Belly Up

             When the parent company of Beagle Aircraft, Pressed Steel Company, was absorbed into the British Motor Company, it reviewed their involvement in light aircraft manufacturing & requested financial help from the British Government. The Government bought Beagle in 1966 and provided the help needed. When the company needed another infusion of cash, the Government put the company into receivership. The Receiver tried to revive and sell the company but failed, and the company assets were disposed of.



Help on the way!

             The good news is that several of these extremely strong military personnel-type aircrafts were brought to the United States in the early 1970’s.
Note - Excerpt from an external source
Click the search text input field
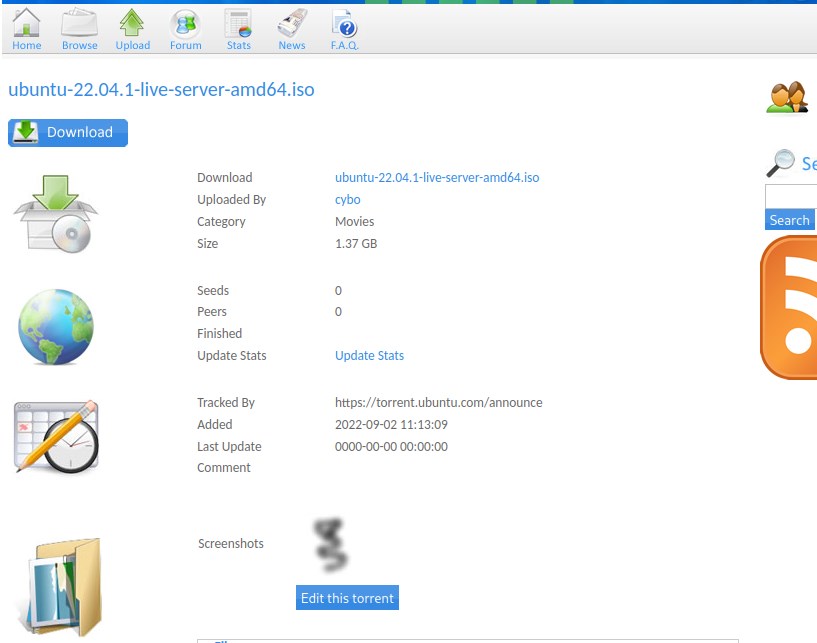The image size is (817, 643). (x=791, y=196)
Jim Hill Sr. and his son, Jim Hill Jr. of South Florida Aircraft in Fort Lauderdale, Florida were successful in purchasing the majority of those B.206S’s brought here, and were instrumental in selling them throughout the country. To this day, Jim Jr. is the one individual in the U. S. who has more knowledge of this aircraft and its systems than anyone else alive! Quite a profound statement and yet, it’s true. And it only makes sense, because in the 1970’s, Jim and his dad had many on display to sell and had to “get up to speed” on the maintenance requirements pretty quickly. Today, Jim Jr. is the foremost authority on Beagles and in fact is THE contact for maintenance and systems for those Beagles scattered around the country. He is also co-owner of a completely rebuilt B206S Series 2 for sale. At last count, there were 12 B206S Series 1 aircraft in the U.S. AMD 17 B.206S Series 2 according to the FAA (Search Beagle 206.)
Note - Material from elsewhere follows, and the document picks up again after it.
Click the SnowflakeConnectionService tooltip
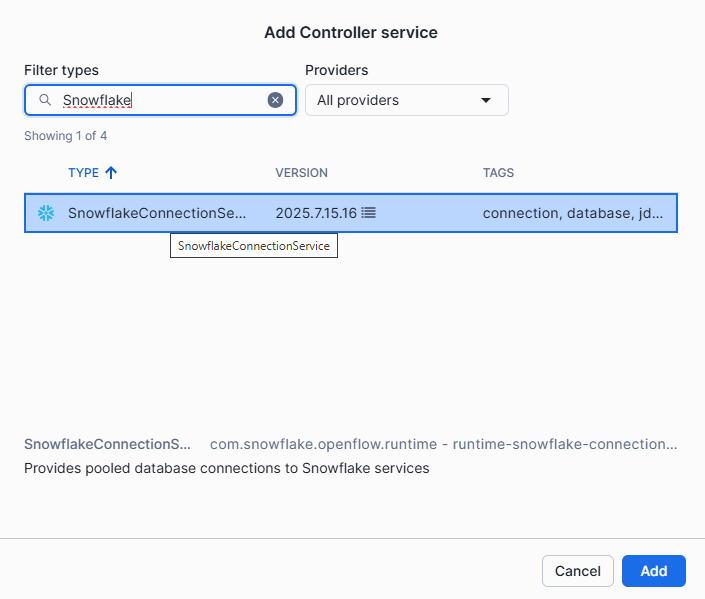Image resolution: width=705 pixels, height=599 pixels. tap(253, 246)
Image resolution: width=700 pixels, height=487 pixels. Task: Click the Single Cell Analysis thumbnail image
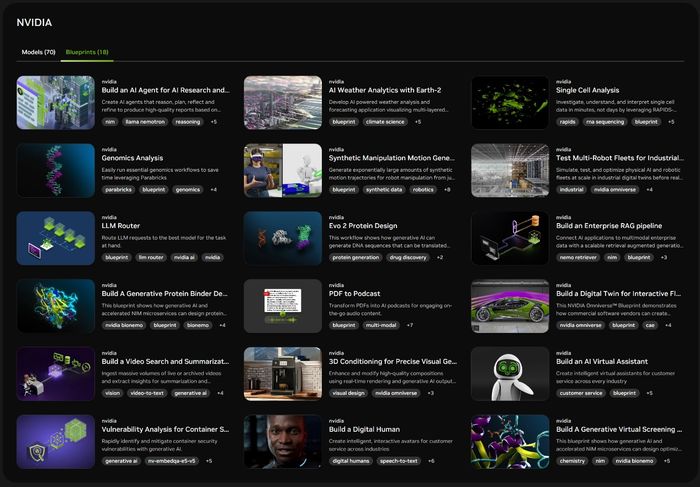point(510,102)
             Beagle Aircraft (short for British Executive and General Aviation Ltd.) was a British manufacturer of aircraft, formed in 1962 in Shoreham, England. The cabin class Beagle 206S’s origins lie in a 1960’s project for the Royal Air Force. Although the original 6-seat 260hp prototype was considered too small by its creators, the design grew into 310hp, greater wing span, a larger cabin with increased seating capacity, greater fuel capacity, and increased weights.

             This allowed it to meet the RAF requirement for a communications aircraft capable of transporting a V-Bomber support crew.

             Twenty were ordered for this role. In RAF service, the B.206 was designated the “Bassett,” and deliveries began in 1965.

             Following the original B.206 was the initial civil production version, the series 1 B206. Poor performance was, in part, responsible for slow sales and so, Beagle designed the Series 2 B206S with a more powerful 340hp turbo-charged continental GTS 1052O engine. The B206S also introduced a slightly revised cabin to seat eight, with the entry door repositioned from above the wing to the rear port side fuselage.

             Total production of 79 aircraft included one 206X; one 206Y; two 206Z; 20 206R Bassets for the Royal Air Force; 11 B.206C; 43 206S; and one Series 3 prototype. The 3 Series was flown in prototype form only and that design died when Beagle entered liquidation in 1970.